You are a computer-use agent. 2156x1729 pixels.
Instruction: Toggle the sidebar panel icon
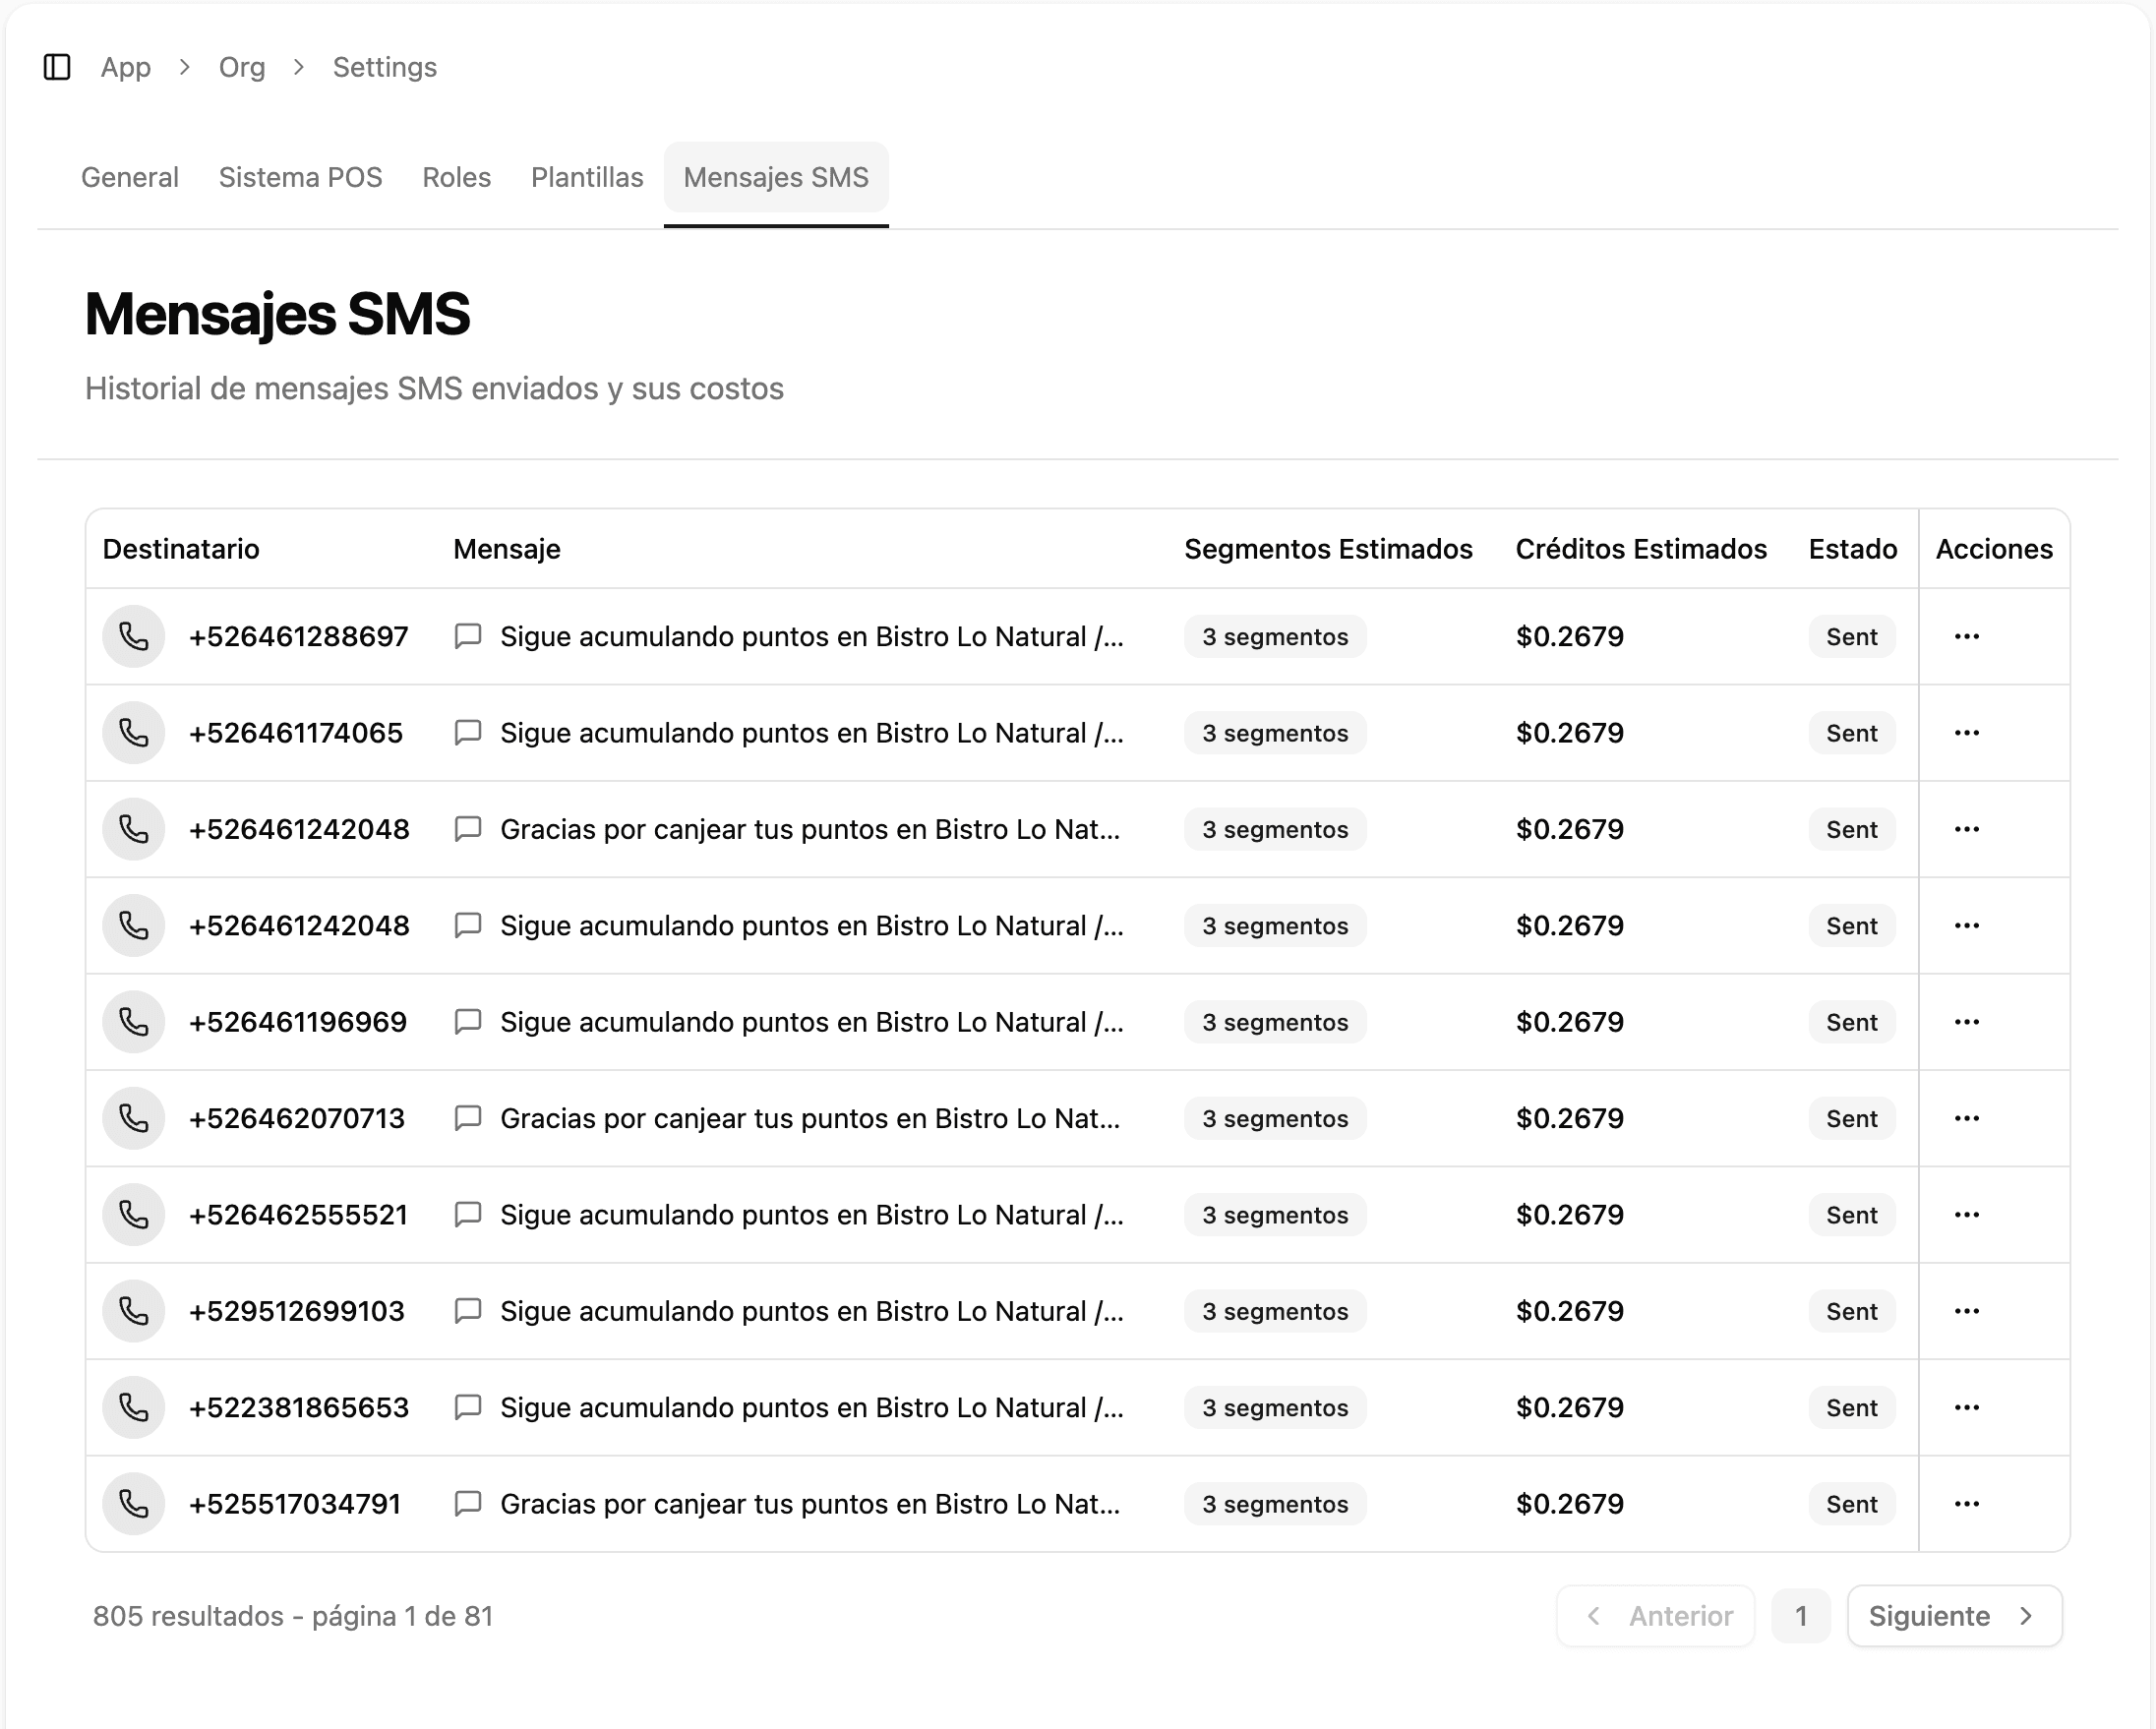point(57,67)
--
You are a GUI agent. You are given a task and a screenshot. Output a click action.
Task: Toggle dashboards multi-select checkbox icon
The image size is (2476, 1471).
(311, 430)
--
§ Task instructions
Please state how many lines of the data hold the string "agent", with nothing else in your reply.

§ Written answer
2